→ **EXTRACTED MATERIAL**:
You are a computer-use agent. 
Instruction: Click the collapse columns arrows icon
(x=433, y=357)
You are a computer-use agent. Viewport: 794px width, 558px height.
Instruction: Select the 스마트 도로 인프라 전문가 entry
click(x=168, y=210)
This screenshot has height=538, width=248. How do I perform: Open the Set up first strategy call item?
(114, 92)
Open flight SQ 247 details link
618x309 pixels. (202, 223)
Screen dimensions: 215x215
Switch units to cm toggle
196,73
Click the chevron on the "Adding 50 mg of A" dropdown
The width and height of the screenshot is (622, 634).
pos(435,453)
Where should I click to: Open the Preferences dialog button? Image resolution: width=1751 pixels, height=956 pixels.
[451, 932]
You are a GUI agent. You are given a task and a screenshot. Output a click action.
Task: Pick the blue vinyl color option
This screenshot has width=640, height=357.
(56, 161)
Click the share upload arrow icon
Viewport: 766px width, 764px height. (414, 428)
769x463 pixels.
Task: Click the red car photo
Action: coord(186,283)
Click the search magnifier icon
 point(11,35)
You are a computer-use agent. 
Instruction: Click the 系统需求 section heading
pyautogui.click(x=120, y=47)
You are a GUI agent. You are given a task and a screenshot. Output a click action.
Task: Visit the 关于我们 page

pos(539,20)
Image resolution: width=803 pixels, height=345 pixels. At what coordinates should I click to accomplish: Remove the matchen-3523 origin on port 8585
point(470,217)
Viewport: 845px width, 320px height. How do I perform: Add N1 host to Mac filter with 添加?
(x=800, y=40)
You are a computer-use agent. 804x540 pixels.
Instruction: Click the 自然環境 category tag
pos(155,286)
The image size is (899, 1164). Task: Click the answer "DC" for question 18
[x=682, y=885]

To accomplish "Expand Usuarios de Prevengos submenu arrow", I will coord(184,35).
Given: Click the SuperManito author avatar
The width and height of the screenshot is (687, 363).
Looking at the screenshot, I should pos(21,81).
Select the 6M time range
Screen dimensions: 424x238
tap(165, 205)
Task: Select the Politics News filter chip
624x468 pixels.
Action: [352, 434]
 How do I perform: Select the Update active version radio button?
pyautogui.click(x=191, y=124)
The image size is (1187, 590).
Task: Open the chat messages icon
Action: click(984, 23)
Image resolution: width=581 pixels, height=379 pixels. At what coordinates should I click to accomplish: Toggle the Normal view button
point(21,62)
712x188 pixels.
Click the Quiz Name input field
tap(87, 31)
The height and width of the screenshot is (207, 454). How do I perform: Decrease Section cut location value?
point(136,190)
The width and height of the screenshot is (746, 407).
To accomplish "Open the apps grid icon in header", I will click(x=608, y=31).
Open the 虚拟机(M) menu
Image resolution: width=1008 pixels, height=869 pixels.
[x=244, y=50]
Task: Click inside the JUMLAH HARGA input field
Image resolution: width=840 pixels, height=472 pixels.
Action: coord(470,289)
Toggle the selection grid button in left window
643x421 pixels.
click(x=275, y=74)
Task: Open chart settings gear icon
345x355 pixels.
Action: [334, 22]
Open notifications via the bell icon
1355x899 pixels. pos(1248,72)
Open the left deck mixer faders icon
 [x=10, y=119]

→ **WHAT YOU HAVE TO DO**: Each line above must be retyped exactly.

→ **RESPONSE**:
You are a computer-use agent. 
Instruction: Click the collapse columns arrows icon
(x=433, y=357)
You are a computer-use agent. Viewport: 794px width, 558px height.
Instruction: Select the 스마트 도로 인프라 전문가 entry
click(x=168, y=210)
This screenshot has height=538, width=248. How do I perform: Open the Set up first strategy call item?
(114, 92)
Open flight SQ 247 details link
618x309 pixels. (202, 223)
Screen dimensions: 215x215
Switch units to cm toggle
196,73
Click the chevron on the "Adding 50 mg of A" dropdown
The width and height of the screenshot is (622, 634).
pos(435,453)
Where should I click to: Open the Preferences dialog button? Image resolution: width=1751 pixels, height=956 pixels.
[451, 932]
You are a GUI agent. You are given a task and a screenshot. Output a click action.
Task: Pick the blue vinyl color option
This screenshot has width=640, height=357.
(56, 161)
Click the share upload arrow icon
Viewport: 766px width, 764px height. (414, 428)
769x463 pixels.
Task: Click the red car photo
Action: coord(186,283)
Click the search magnifier icon
 point(11,35)
You are a computer-use agent. 
Instruction: Click the 系统需求 section heading
pyautogui.click(x=120, y=47)
You are a GUI agent. You are given a task and a screenshot. Output a click action.
Task: Visit the 关于我们 page

pos(539,20)
Image resolution: width=803 pixels, height=345 pixels. At what coordinates should I click to accomplish: Remove the matchen-3523 origin on port 8585
point(470,217)
Viewport: 845px width, 320px height. How do I perform: Add N1 host to Mac filter with 添加?
(x=800, y=40)
You are a computer-use agent. 804x540 pixels.
Instruction: Click the 自然環境 category tag
pos(155,286)
The image size is (899, 1164). Task: Click the answer "DC" for question 18
[x=682, y=885]

To accomplish "Expand Usuarios de Prevengos submenu arrow", I will coord(184,35).
Given: Click the SuperManito author avatar
The width and height of the screenshot is (687, 363).
Looking at the screenshot, I should pos(21,81).
Select the 6M time range
Screen dimensions: 424x238
tap(165, 205)
Task: Select the Politics News filter chip
624x468 pixels.
Action: [352, 434]
 How do I perform: Select the Update active version radio button?
pyautogui.click(x=191, y=124)
The image size is (1187, 590).
Task: Open the chat messages icon
Action: click(984, 23)
Image resolution: width=581 pixels, height=379 pixels. At what coordinates should I click to accomplish: Toggle the Normal view button
point(21,62)
712x188 pixels.
Click the Quiz Name input field
tap(87, 31)
The height and width of the screenshot is (207, 454). How do I perform: Decrease Section cut location value?
point(136,190)
The width and height of the screenshot is (746, 407).
To accomplish "Open the apps grid icon in header", I will click(x=608, y=31).
Open the 虚拟机(M) menu
Image resolution: width=1008 pixels, height=869 pixels.
[x=244, y=50]
Task: Click inside the JUMLAH HARGA input field
Image resolution: width=840 pixels, height=472 pixels.
Action: coord(470,289)
Toggle the selection grid button in left window
643x421 pixels.
click(x=275, y=74)
Task: Open chart settings gear icon
345x355 pixels.
Action: [334, 22]
Open notifications via the bell icon
1355x899 pixels. pos(1248,72)
Open the left deck mixer faders icon
 [x=10, y=119]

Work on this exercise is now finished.